2 第二の前提、つまり超越する神秘の存在に関しては、明らかに、これを認めない宗教がある。この様な宗教の場合、当然第三の前提をも認める訳には行かないであろう。所で、この第二の前提は、果たして普遍妥当であり、正常な人間ならば、誰でも問題なく受け入れ得るだろうか。事実問題としてこの前提を受け入れない人々は少なくない。しかし、全宇宙の創造主たる超越神の存在の主張、つまり、全宇宙に対立する神秘が在ること、そしてこれは、誰でもがその理性を正常に働かせさえすれば認めることが出来るものであると、の主張は、それほど明白だろうか。論理必然性による結論であろうか。ここで詳述する余裕はないが、結論を言えば、この主張は、凡ゆる理性を必然的に納得させる程明白ではない。従ってこれを認めないことは、もう一つ別の考え方であって、必ずしも誤謬と言う訳には行かないのではないか。確かに吾々の宇宙観を容認した後は、この宇宙観に対して誤謬と言うことは出来るが、これは一種の悪循環論法である。何れにせよ、このことは、この第二の前提は、ある程度違った仕方で概念化される可能性のあることを示唆しているのではないだろうか。誤解を恐れずに敢えて言えば、人が救われるのは「事実」に依ってであって、「言葉」に依ってではないだろう。

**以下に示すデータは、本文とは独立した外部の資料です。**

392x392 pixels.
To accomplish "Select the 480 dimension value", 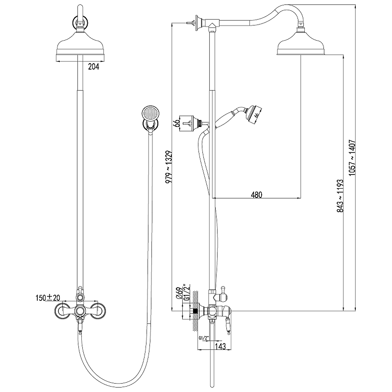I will click(x=257, y=195).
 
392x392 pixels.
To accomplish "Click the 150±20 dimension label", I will click(x=48, y=297).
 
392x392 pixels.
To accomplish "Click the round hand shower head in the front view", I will click(x=149, y=114).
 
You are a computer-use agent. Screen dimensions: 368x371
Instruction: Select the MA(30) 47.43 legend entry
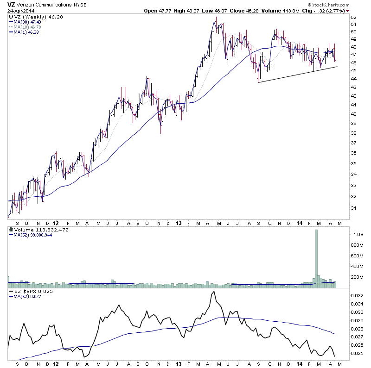pyautogui.click(x=24, y=21)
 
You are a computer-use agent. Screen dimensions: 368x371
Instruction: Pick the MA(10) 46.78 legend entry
pyautogui.click(x=24, y=27)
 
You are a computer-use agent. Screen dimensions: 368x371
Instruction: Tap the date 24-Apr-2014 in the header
pyautogui.click(x=17, y=11)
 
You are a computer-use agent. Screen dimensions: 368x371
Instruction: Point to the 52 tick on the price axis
pyautogui.click(x=353, y=18)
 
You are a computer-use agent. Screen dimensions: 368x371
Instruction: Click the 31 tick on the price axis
pyautogui.click(x=353, y=208)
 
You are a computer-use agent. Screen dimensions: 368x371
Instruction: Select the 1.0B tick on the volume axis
pyautogui.click(x=356, y=235)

 更に、問題をもっと具体的に、詳細に眺めるならば、確かに、カトリック神学が、概念化しているような、「超越する神秘」を立てない宗教も少なくないが、しかしその様な場合でも、「事実として」は、つまり日々の宗教実践の場では、この概念ではなくとも、この概念が指し示そうとしている「もの」を暗暗裡に認め、或は、少なくともそれを積極的に排除するものではないこと、は言えるのではないか(例えば、阿弥陀仏信仰)。

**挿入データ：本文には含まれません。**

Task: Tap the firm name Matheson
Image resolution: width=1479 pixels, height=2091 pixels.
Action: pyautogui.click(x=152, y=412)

3 第三の前提、つまり、神秘による補完の可能性については、勿論、神秘の実在を認めない場合は、論外であるが、カトリック神学で考えられているような神秘でなくとも、何らかの仕方で「神秘的なもの」を認める場合、補完の「可能性」をどう理解するかなどについて意見の違いはあっても、原則的に同意できるものと思われる。但し、有限なものが、自らにとって全く「異質(でなければならない)
」のものによってどの様にして補完され得ると理解できるだろうか。ここに一つの解き難いアポリアのあることは否め無い。しかし、これは、神秘の超越性と内在性に関する問題の一つの適用に他ならない。この点を抜きにすれば、カトリックの救済論も、もしその表現に過度に固執しなければ、その言わんとするところは、大方の宗教でも受け入れられるのではないだろうか。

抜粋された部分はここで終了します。